At the beginning of 2011 we started a wide-ranging conversation with Google Creative Lab, discussing near-future experiences of Google and its products.
We’ve already discussed our collaboration on “Lamps”, the conceptual R&D around computer vision in a separate post.
They had already in mind another brief before approaching us, to create a physical product encapsulating Google voice/video chat services.
This brief became known as ‘Connection Box’ or ‘Connbox’ for short…
For six months through the spring and summer of 2011, a multidisciplinary team at BERG developed the brief based on research, strategic thinking, hardware and software prototyping into believable technical and experiential proof of a product that could be taken to market.
It’s a very different set of outcomes from Lamps, and a different approach – although still rooted in material exploration, it’s much more centred around rapid product prototyping to really understand what the experience of physical device, service and interface could be.
As with our Lamps post, I’ve broken up this long report of what was a very involving project for the entire studio.
The Connbox backstory
The videophone has an unusually long cultural legacy.
It has been a very common feature of science fiction all the way back to the 1920s. As part of our ‘warm-up’ for the project, Joe put together a super-cut of all of the instances he could recollect from film and tv…

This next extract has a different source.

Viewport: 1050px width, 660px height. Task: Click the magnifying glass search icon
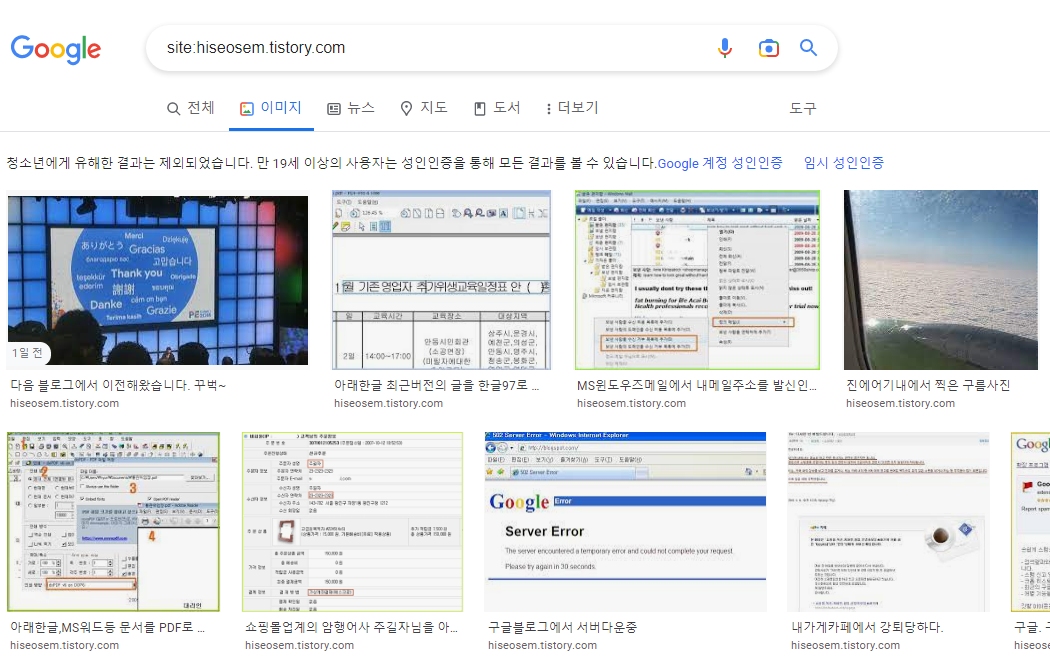pos(809,47)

Videophones in film from BERG on Vimeo.
The video call is still often talked about as the next big thing in mobile phones (Apple used FaceTime as a central part of their iphone marketing, while Microsoft bought Skype to bolster their tablet and phone strategy). But somehow video calling has been stuck in the ‘trough of disillusionment’ for decades. Furthermore, the videophone as a standalone product that we might buy in a shop has never become a commercial reality.
On the other hand, we can say that video calls have recently become common, but in a very specific context. That is, people talking to laptops – constrained by the world as seen from webcam and a laptop screen.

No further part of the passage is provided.